New Drug Shows Promise in Slowing Progressive MS
Multiple sclerosis (MS) can be a devastating disease. It confuses the immune system and attacks the brain and spinal cord, causing numbness, weakness, and visual and cognitive problems.
Later on, in the stage of disease called progressive MS, symptoms gradually worsen over time. A Cleveland Clinic-led NIH study suggests a new drug, ibudilast, has the potential to help the many patients who face gradually worsening disability during this stage.
“More than a dozen therapies work quite well in the early stages of MS. But we’ve had very few treatment options for patients with progressive MS,” says the study’s lead investigator, Robert Fox, MD, of the Mellen Center for Multiple Sclerosis. “These results point to a potential new therapy for progressive MS.”

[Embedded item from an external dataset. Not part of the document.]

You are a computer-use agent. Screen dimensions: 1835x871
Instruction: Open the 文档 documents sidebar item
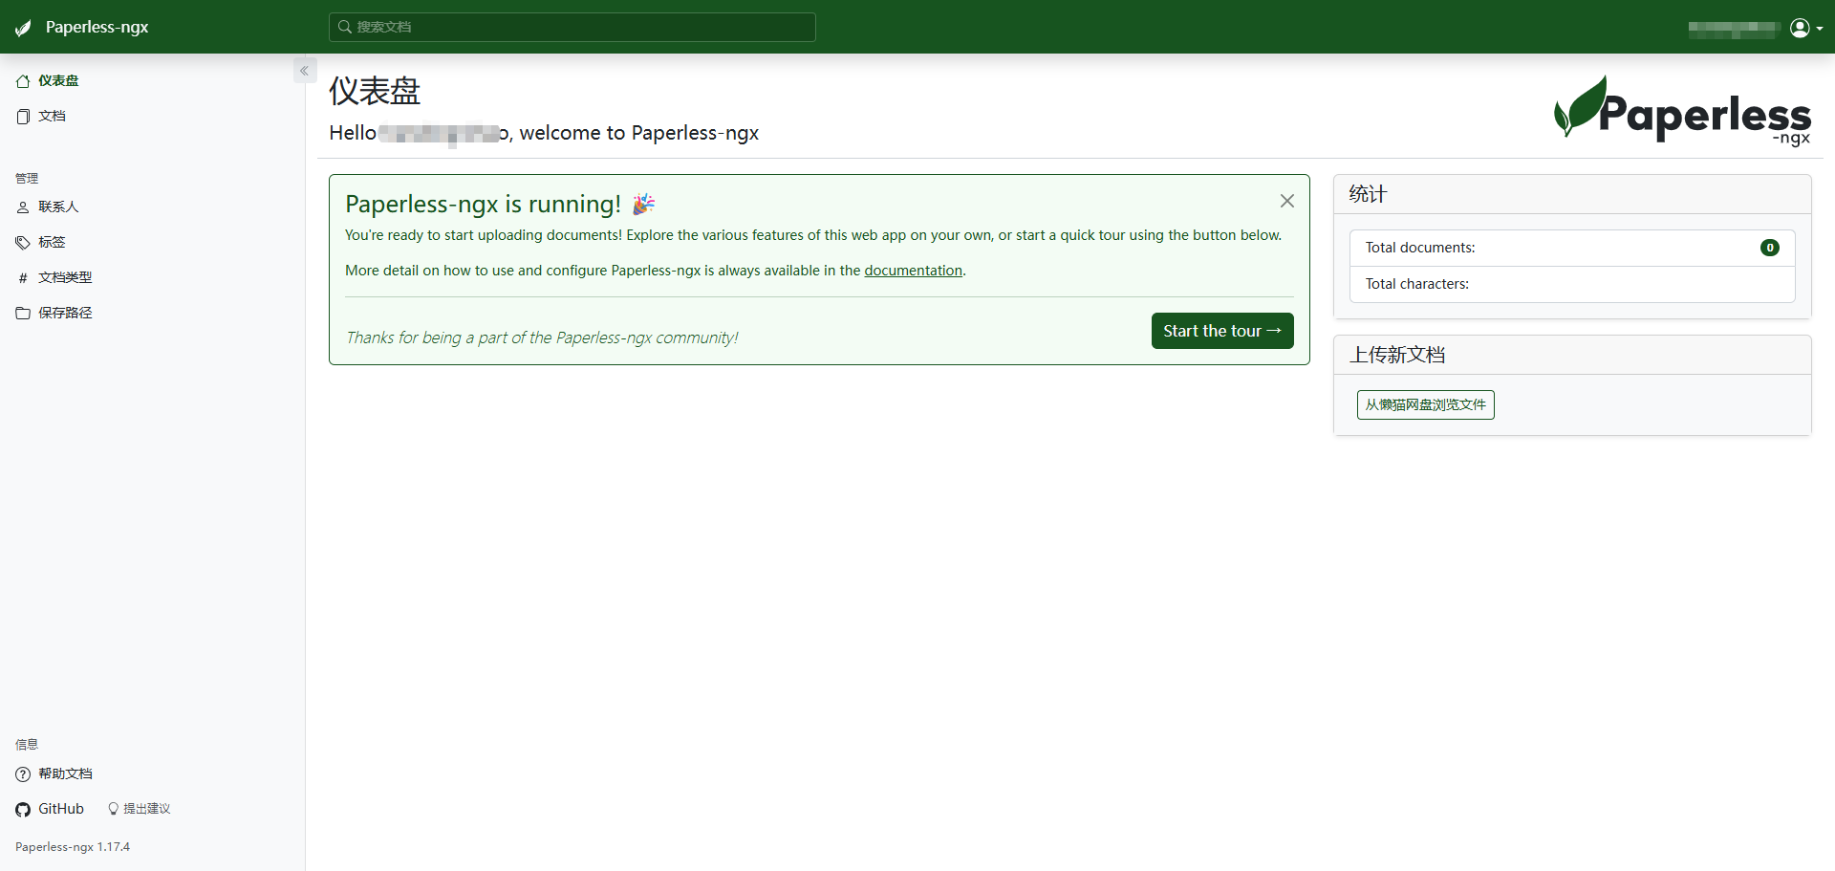tap(41, 117)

They will likely pave the way for the larger studies required for FDA approval.
Ibudilast, an oral medication approved in Japan for treating asthma and symptoms that develop after a stroke, works through novel pathways that may protect nerve cells from damage.
Intermittent vs. progressive MS
In the early stages of MS, neurological symptoms come and go. About half of those with MS maintain this relapsing-remitting symptom pattern over time.
The other half with MS go on to develop progressive disease that gradually worsens over time and causes severe disability. (A small group of patients skip the relapsing-remitting stage and go straight to progressive MS.)
“One of the things we see in progressive MS is shrinkage of the brain. It is much faster than what we see in the normal, healthy adult brain,” notes Dr. Fox.